Last night aired the 29th and finale episode of ‘Khaie’, arguably the bloodiest, most disturbing show to grace our television screens since, maybe Hum TV’s ‘Sang e Mar Mar’. The 7th sky production became an unlikely hit from the very first episode and managed a consistently high TRP throughout its run. Rest assured, the audience was rewarded for its investment in the show’s characters with a crowd pleasing finale that at times felt rushed, but mostly hit all the right notes.

The Final Deaths

The finale episode saw Channar Khan (Faisal Qureshi), emotionally broken after burying his son Barlas Khan and then upon return, discovering that his father, Duraab Khan (Khalid Butt) has also passed away. This final nail in the coffin for Channar finally breaks him. The scene between the two veteran actors is crushing to say the least. One feels almost sorry for Channar Khan, who, through the course of the drama, seems to have garnered a reluctant sympathy from some viewers. But it may have to do with Faisal Qureshi’s brilliant take on the charming yet brutal character.

But the most goose-bumpy scene of the last final episode of ‘Khaie’ remains the death of Channar Khan, at the hands of Zamda, first by poison, then by gunshots, and ultimately, by her words.

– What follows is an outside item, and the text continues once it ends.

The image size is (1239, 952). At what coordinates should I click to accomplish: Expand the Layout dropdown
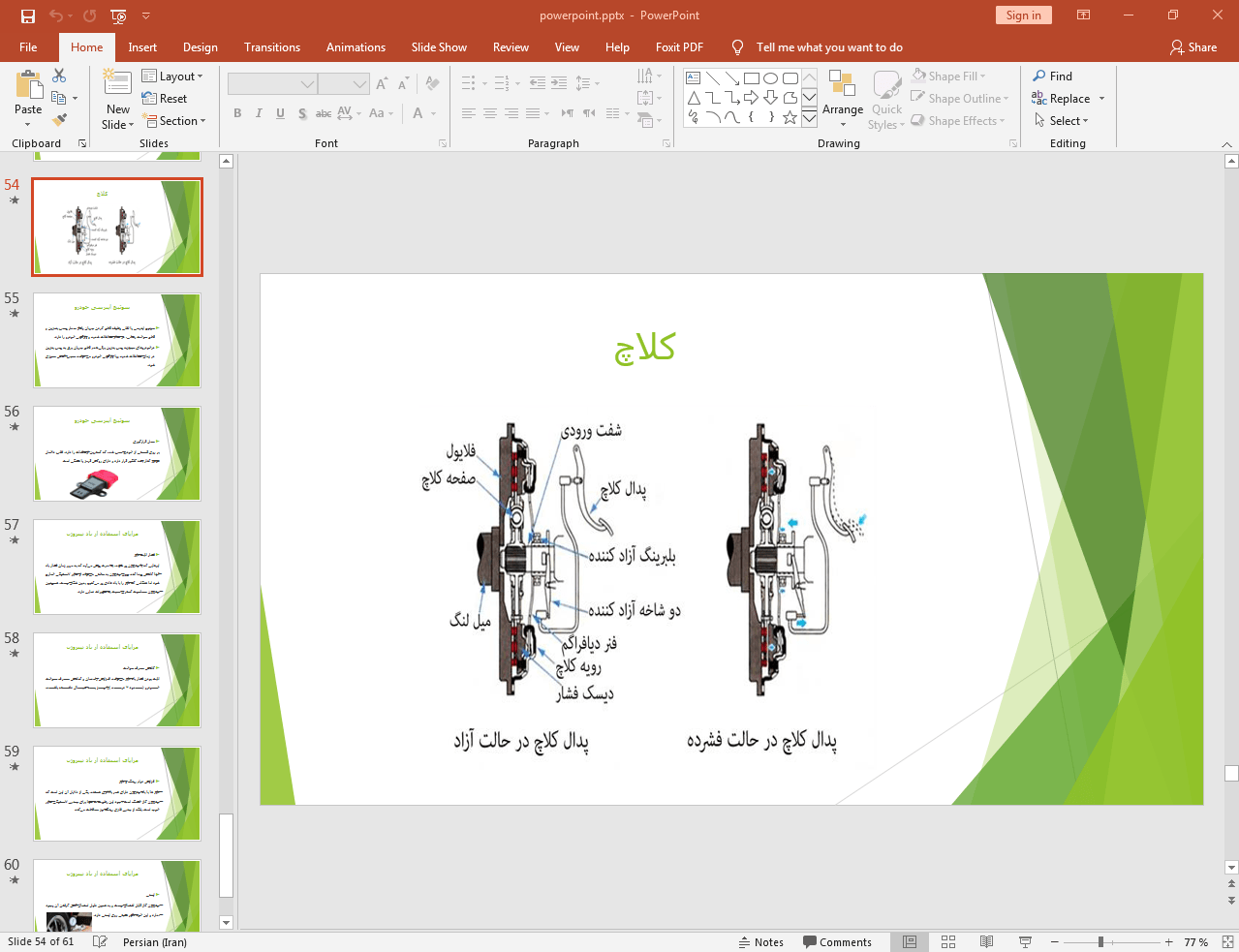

The scene summed up their relationship perfectly. Chanaar Khan, even in the final throes of death converses with Zamda as if they were sitting in their bedroom, having tea. He goes down as the martyr of love, which is fitting given his penchant for women, poetic declarations of his love to them and his larger than life ways.

Zamda’s Ghosts

As for Zamda, she gets a perfect revenge arc and manages to preserve her humanity despite performing an almost khaie on Duraab Khan’s clan. She doesn’t kill Channar Khan’s youngest son Aizaaz and thus doesn’t fully commit to the custom that started it all. Dur e fishan offers a compelling performance that could have easily gone overboard but her soft features gave Zamda an honesty. Even as she stealthily conspired to murder her in-laws, a reluctance, a fear is etched on her face.

She is a reluctant killer, forced into it by her trauma. It feels like whenever her true nature threatened to come to the surface, she had to fast-forward her emotions to execute her vengeful plans. In the end, burdened by all the deaths she has brought about, Zamda is unable to move on, and it is hinted, still visits Channar Khan’s grave. Dure is a delight to watch and ‘Khaie’ will undoubtedly remain her most acclaimed performance for many years to come.

Tying Up The Loose Ends

In some aspects, ‘Khaie’ carried the ‘Game Of Thrones’ curse where meticulously crafted characters, plotlines and setting didn’t get a full-fledged conclusion. For example, the last episode didn’t feature a single scene of Gul Bareen or Apana. Even Badal Khan’s death didn’t seem to have an effect on Zamda. In the hurry to wind up the story, these threads were left hanging and it hurts because these characters really deserved a rightful ending. Are we looking towards a season 2? Well, why not?